もっとも、この神社にしたところで、戦国時代に衰微する前は年限を定めて社殿を改造していたというから(伊勢神宮の式年遷宮のようなものだろうか)、人工的な開発の歴史も決して浅くはないのだが、しかし私は、もとの石畳を踏みながら、何となく諦めきれないでいる。景色のなかに、つい神代(じんだい)のよすがを探してしまう。
現代人の身勝手、かもしれなかった。帰りはまた森のなかへ入りつつ、行きとは別の石段を下りる。
途中には若宮(わかみや)がある。下宮(げくう)がある。どちらも木々にかこまれ、檜皮葺の屋根にうっすらと抹茶のような苔(こけ)をいただいているけれど、建物そのものは新しい。やっぱり壁も柱も朱色があざやか。
仕方ないかと自分に言い聞かせつつ、何度目かの鳥居をくぐると、見おぼえのある空間。
さっきひとつ深呼吸して、左の鳥居を選んだ場所である。つまりは順路の円環が閉じたわけで、参詣終わり、の感が強くなる。私は足を速めた。しらずしらず脇道らしきものを見つけて入っていた。
あとで地図を見たところでは、どうやら寄藻(よりも)川にかかる呉橋をめざして歩いたらしい。その道の途中で、不意に、ほんとうに不意打ちという感じで、私はそれに出会ったのである。

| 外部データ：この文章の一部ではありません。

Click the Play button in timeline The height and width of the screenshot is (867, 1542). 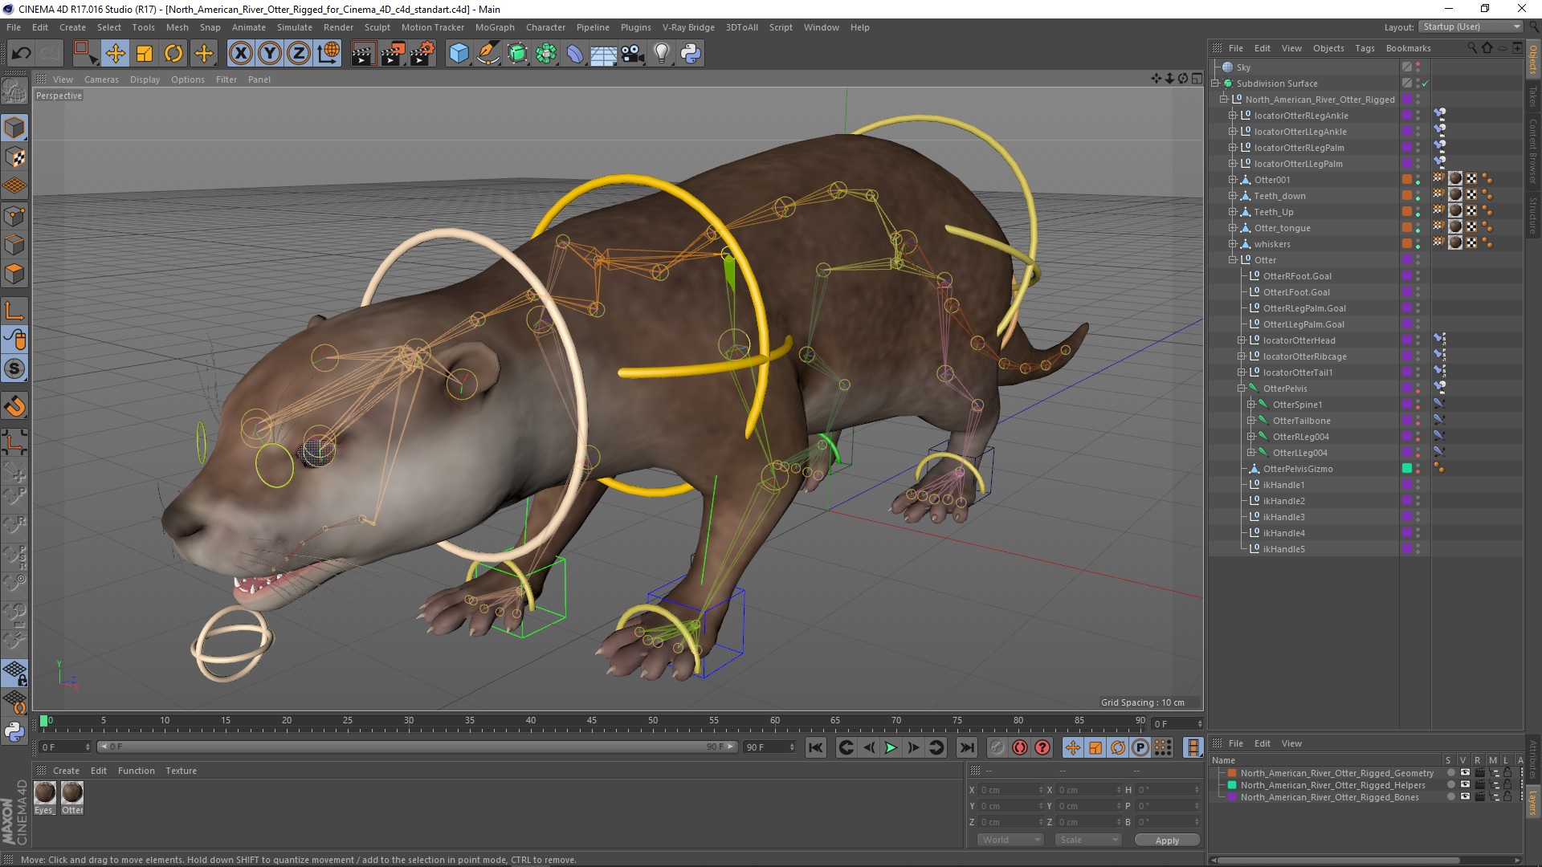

石柱に「一柱騰宮跡(あしひとつあがりのみやあと)」と記されている。まさしく記紀の説く神代の宮殿跡である。のちの初代天皇である神日本磐余彦(かむやまといわれびこ)が、日向を出発して大和へ向かう、いわゆる神武東征の途中でこの地に立ち寄ったところ、地元の有力者がこの宮を建て、ご馳走(ちそう)をふるまったという。
その宮が、ここだというのだ。もとより神話である。学術的な根拠は乏しいだろうし、そもそも目の前には建物がない。礎石もない。単なる森のなかの原っぱである。
が、私の目には、それがかえって真に迫る気がした。ふしぎな心強さのある光景。想像のなかの文化財。
雨がいっそう強くなる。私は傘をさしたまま、その静かな場所に立ちつづけた。ほかには誰もいなかった。